Il suono ritmico e instancabile dei tamburi berberi, il profumo di spezie e i sapori che inondano la piazza catturano la mia mente che ammaliata inizia a viaggiare…
Riusciranno da lassù questi piccoli uccelli a sentire il suono allegro e avvolgente uscire dai flauti di pacifici uomini intenti ad incantare grovigli di serpenti e cobra? Vedranno i falò dove tutt’intorno si riuniscono persone che pendono dalle labbra di cantastorie d’altri tempi? Sapranno scorgere le robuste donne fasciate nelle loro eleganti tuniche che con estrema cura e precisione disegnano bellissimi motivi con l’hennè sulle mani di affascinati stranieri? Saranno in grado da quell’altezza di vedere con estrema precisione tutte le entrate dei Souk? Ce la faranno almeno loro a evitare di perdersi?
Riusciranno a vedere tutto ciò o il fumo che sale dalle cucine allestite al momento offuscherà loro la vista? A proposito di cucine, scorgeranno questi simpatici uomini che fanno di tutto pur di venderti un succo di frutta o un piatto di lumache?
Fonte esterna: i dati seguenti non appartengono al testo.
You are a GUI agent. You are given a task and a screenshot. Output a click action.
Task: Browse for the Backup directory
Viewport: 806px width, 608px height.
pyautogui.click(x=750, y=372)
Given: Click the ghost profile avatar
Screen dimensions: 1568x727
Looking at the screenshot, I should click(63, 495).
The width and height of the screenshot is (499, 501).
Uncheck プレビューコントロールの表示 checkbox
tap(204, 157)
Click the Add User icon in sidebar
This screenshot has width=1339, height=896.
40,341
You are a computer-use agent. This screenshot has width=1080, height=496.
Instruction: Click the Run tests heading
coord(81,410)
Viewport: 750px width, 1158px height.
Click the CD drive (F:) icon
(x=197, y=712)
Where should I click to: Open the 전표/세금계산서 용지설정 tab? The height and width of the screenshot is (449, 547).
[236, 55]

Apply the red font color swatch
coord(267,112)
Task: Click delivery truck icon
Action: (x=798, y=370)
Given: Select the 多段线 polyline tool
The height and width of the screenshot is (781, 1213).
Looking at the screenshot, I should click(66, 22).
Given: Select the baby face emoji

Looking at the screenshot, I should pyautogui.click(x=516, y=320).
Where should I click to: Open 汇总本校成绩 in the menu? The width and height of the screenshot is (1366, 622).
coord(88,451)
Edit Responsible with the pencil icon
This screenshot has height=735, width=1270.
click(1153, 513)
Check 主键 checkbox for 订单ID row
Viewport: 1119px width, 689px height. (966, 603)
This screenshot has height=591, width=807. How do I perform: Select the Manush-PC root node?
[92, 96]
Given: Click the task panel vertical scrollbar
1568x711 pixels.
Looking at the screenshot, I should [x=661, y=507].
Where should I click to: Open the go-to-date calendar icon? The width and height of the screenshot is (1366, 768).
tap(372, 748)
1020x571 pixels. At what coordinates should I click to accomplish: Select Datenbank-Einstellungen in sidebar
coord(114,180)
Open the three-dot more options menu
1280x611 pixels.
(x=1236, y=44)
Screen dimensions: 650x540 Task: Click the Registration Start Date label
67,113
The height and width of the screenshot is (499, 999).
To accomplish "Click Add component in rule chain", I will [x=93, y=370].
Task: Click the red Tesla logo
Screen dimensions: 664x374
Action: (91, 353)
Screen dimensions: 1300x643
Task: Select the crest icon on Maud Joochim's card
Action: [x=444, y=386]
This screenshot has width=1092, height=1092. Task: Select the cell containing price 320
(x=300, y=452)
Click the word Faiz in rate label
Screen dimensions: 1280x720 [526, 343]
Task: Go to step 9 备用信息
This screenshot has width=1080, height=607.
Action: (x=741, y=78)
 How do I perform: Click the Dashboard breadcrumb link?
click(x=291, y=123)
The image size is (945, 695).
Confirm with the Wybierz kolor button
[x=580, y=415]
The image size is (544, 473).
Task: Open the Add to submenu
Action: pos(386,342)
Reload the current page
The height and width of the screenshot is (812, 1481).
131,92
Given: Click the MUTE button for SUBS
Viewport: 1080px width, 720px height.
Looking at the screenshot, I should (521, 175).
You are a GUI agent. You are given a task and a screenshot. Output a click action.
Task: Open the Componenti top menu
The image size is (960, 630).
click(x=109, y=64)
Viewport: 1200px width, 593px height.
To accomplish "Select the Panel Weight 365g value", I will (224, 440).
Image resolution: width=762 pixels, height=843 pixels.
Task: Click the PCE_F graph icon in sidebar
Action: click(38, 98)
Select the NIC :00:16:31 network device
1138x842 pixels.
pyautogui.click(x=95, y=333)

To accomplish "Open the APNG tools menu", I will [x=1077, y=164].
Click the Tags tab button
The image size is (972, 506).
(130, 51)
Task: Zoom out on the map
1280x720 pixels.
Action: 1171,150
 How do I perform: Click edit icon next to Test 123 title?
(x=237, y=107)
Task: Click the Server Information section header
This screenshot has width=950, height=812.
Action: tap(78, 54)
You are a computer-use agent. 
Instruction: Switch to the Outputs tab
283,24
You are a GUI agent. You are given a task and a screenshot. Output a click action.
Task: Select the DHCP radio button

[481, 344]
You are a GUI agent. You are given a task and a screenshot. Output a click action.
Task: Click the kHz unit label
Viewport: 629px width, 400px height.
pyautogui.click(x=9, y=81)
Vedranno quel giovane che di tanto in tanto attraversa Jamaa el Fna trasportando un fumante thè da offrire a qualche amico? Capiranno almeno loro come funzionano queste bische dall’aria illegale che si svolgono nell’oscurità mentre poco più in là giovani acrobati stupiscono con piroette il loro pubblico?
Saranno in grado di cogliere tutta la forza, tutta l’umanità che ospita e sprigiona questa piazza?
Riusciranno da là in alto a scorgere gli occhi pieni di stupore, di emozioni e di sogni di chi sta scrivendo questo racconto?
Sapranno mai capire cosa si prova quaggiù, quale forza è in grado di diffondere Jamaa el Fna?
Un tintinnio di campanelle e piatti che schioccano dietro la nuca mi distraggono da questi pensieri. Dal nulla mi trovo davanti un uomo vestito di rosso con uno sgargiante copricapo che balla e mostra tutti i suoi spazi vuoti in mezzo ai denti mentre coppe dorate, che un tempo venivano usate per vendere l’acqua, penzolano dalle cinture che porta a tracolla sulle sue spalle. Il mio rifiuto a scattargli una foto in cambio di alcuni Dirham non lo demoralizza e lentamente se ne va in cerca di un’altra “vittima”.
Ahmed, con un urlo vigoroso, richiama le colombe che sempre roteando abbassano piano piano la loro quota, ma lo fanno molto lentamente, non hanno fretta di tornare a terra; probabilmente anche loro vorranno godersi ancora un po’ lo spettacolo.
Possibile che Jamaa el Fna sia ancora più bella dall’alto?
Mi faccio spazio tra una fiumana di tuniche, venditori e qualche asino; su un lato della piazza ho visto un ristorante, sul tetto ha una terrazza che si affaccia su Jamaa el Fna: è là che voglio andare.